#### SUPPLIED RECORDS
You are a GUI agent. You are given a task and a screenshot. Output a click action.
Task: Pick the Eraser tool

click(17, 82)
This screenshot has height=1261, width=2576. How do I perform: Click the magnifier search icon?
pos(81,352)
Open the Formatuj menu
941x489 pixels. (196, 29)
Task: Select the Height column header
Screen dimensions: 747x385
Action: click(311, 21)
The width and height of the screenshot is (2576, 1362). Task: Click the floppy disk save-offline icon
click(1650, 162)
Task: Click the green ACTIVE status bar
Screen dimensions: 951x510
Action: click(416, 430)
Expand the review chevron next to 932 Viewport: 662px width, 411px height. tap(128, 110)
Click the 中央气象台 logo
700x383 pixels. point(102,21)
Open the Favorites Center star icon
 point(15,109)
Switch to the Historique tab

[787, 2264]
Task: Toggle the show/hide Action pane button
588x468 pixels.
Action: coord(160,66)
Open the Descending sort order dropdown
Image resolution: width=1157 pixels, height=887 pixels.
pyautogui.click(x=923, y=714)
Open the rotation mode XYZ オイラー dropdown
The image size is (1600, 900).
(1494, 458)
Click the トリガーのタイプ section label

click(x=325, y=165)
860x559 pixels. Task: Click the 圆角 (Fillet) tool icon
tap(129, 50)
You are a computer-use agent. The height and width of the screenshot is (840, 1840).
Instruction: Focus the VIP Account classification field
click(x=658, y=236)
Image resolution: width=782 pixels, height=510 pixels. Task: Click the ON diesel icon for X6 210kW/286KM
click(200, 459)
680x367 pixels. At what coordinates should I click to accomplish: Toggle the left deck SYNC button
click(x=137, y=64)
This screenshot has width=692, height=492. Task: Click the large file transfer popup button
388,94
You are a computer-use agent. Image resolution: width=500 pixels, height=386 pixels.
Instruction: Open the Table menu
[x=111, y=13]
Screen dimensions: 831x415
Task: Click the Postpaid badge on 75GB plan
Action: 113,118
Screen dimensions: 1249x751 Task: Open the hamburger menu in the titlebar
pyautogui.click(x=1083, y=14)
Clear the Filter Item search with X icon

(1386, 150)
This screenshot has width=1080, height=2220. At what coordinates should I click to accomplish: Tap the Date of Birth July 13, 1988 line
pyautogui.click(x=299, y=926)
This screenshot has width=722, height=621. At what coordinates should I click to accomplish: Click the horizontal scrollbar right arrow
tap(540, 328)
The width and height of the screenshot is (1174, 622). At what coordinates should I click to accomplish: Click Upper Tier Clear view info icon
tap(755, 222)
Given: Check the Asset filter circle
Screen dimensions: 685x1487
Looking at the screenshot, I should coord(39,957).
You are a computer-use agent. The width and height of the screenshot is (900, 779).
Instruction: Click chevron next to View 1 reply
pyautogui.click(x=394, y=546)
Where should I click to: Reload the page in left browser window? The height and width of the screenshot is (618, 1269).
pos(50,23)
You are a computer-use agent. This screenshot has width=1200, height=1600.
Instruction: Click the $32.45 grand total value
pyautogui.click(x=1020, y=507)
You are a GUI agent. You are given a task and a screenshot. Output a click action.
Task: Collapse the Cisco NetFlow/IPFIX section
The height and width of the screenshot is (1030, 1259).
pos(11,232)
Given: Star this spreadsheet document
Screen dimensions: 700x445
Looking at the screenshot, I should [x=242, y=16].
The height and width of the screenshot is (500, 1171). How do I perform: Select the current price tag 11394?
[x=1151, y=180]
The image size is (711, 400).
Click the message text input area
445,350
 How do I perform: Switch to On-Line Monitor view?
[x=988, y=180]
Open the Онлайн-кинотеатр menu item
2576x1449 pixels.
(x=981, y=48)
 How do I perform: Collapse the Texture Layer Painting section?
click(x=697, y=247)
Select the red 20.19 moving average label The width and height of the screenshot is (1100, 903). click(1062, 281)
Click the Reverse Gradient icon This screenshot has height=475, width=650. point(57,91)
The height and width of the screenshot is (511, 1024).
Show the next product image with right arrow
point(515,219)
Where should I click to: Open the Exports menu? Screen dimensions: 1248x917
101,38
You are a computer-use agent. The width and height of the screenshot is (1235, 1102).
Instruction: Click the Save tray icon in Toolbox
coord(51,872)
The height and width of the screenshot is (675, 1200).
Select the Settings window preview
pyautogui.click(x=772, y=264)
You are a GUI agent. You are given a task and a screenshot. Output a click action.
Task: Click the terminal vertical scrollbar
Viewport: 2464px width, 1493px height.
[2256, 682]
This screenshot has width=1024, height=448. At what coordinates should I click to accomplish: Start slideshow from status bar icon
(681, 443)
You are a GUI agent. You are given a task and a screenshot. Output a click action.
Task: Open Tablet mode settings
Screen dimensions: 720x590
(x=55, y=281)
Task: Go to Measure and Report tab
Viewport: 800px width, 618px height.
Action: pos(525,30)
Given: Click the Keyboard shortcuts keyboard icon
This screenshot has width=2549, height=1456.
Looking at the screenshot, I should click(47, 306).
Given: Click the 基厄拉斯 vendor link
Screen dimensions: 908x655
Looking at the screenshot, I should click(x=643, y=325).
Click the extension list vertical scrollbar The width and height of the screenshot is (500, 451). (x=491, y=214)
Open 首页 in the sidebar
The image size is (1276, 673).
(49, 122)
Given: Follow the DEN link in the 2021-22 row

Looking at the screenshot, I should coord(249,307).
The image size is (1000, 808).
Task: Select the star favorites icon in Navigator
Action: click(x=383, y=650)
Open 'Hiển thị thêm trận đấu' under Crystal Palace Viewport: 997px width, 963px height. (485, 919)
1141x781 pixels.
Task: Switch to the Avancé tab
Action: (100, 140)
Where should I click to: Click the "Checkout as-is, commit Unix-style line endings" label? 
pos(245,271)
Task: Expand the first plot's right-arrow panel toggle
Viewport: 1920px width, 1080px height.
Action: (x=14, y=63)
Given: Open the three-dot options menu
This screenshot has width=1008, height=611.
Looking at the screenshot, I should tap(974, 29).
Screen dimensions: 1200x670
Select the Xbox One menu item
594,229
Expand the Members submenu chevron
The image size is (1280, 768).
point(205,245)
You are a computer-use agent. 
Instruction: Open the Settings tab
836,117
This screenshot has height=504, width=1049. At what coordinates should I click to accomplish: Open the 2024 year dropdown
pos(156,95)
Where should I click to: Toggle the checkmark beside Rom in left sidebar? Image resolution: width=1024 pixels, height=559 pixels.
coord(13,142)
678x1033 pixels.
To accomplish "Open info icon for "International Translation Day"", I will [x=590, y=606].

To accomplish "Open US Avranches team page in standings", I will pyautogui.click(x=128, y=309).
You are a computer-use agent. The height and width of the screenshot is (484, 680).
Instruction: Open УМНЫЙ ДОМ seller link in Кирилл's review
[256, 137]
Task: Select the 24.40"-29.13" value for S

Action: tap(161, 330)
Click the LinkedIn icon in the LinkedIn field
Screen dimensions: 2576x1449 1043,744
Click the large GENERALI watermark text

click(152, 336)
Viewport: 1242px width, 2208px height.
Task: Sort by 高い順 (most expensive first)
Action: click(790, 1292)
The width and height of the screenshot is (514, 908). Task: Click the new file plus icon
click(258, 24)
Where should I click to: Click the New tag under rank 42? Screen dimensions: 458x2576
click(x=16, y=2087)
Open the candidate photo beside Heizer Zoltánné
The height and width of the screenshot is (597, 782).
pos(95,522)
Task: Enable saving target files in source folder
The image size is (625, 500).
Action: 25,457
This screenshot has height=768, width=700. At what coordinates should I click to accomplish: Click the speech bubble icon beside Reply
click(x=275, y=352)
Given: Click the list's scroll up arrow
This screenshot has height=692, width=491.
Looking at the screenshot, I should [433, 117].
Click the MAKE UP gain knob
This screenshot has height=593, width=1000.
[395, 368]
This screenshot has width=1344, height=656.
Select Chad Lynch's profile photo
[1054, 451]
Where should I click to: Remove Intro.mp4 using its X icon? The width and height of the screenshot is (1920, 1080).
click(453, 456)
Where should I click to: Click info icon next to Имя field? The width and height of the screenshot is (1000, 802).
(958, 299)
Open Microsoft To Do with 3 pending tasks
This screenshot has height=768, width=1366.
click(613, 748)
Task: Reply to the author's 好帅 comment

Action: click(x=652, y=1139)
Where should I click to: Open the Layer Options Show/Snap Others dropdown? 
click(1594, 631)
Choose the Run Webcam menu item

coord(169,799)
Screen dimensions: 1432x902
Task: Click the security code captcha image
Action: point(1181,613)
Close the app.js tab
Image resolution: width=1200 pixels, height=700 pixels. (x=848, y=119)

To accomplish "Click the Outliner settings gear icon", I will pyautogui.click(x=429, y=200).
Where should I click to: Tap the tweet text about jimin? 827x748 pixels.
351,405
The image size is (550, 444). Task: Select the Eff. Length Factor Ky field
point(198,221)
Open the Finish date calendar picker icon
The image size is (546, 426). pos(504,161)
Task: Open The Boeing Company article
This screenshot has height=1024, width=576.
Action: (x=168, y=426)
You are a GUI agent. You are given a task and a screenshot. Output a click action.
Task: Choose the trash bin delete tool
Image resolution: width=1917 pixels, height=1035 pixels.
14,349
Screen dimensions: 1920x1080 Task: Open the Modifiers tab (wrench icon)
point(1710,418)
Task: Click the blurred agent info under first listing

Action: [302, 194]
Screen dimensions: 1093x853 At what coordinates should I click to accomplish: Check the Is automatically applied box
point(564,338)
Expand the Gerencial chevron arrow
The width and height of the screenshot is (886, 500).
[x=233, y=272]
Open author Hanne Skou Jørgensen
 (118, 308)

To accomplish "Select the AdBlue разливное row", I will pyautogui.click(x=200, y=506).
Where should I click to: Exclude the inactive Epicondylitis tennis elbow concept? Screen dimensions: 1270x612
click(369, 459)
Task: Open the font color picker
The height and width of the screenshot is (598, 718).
########
Return every line from the rows above that contains the string "window". Case matters.

### EXERCISE SOLUTION
Where should I click to: Reload the page in left browser window? The height and width of the screenshot is (618, 1269).
Select the Settings window preview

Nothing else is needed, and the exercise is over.